- [EXERCISE DATA]:
Content starts

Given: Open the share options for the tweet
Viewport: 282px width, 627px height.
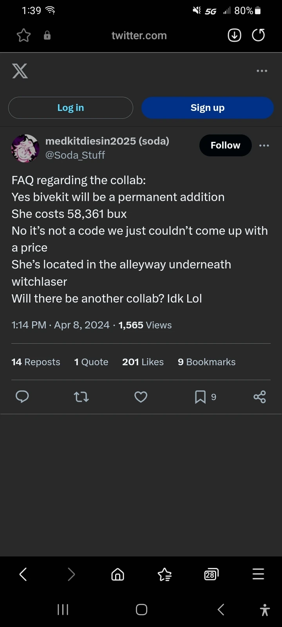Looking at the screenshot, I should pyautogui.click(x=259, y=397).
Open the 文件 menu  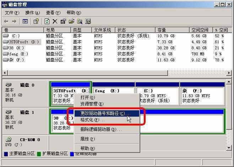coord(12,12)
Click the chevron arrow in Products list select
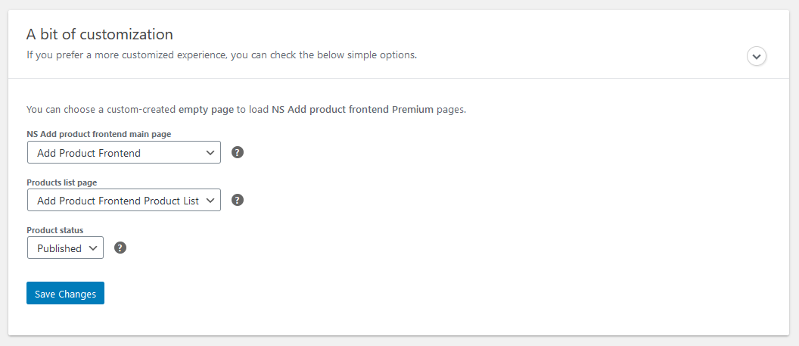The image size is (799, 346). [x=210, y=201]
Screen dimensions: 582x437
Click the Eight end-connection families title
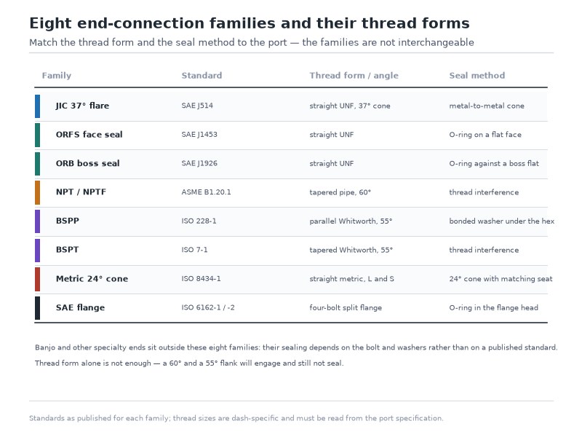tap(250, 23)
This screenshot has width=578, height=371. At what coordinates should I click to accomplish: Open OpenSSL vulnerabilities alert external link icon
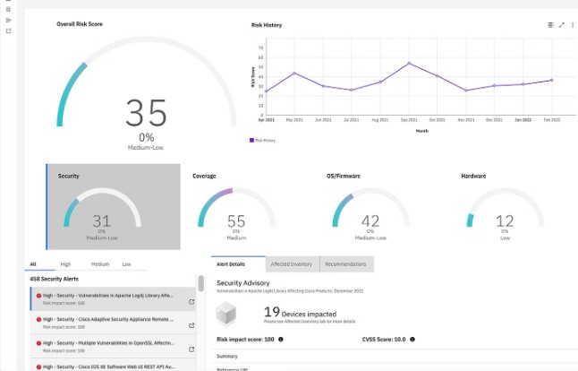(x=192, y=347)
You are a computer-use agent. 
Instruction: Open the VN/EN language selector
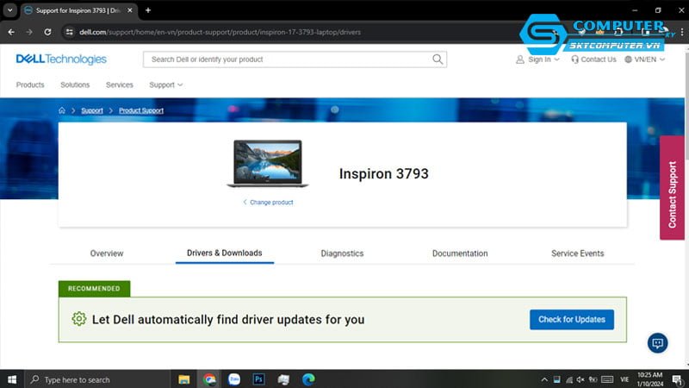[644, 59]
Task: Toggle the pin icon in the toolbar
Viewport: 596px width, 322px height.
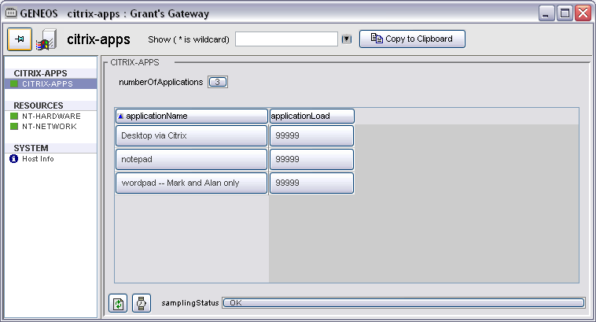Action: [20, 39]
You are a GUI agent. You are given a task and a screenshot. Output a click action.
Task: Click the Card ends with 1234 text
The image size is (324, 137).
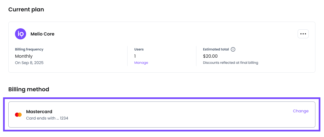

Content ends

- [ACTION ITEM]:
In the records, which lines mention the word "agent"? Copy those lines.

- [WRITTEN ANSWER]:
You are a computer-use agent. 
You are a GUI agent. You are given a task and a screenshot. Output a click action.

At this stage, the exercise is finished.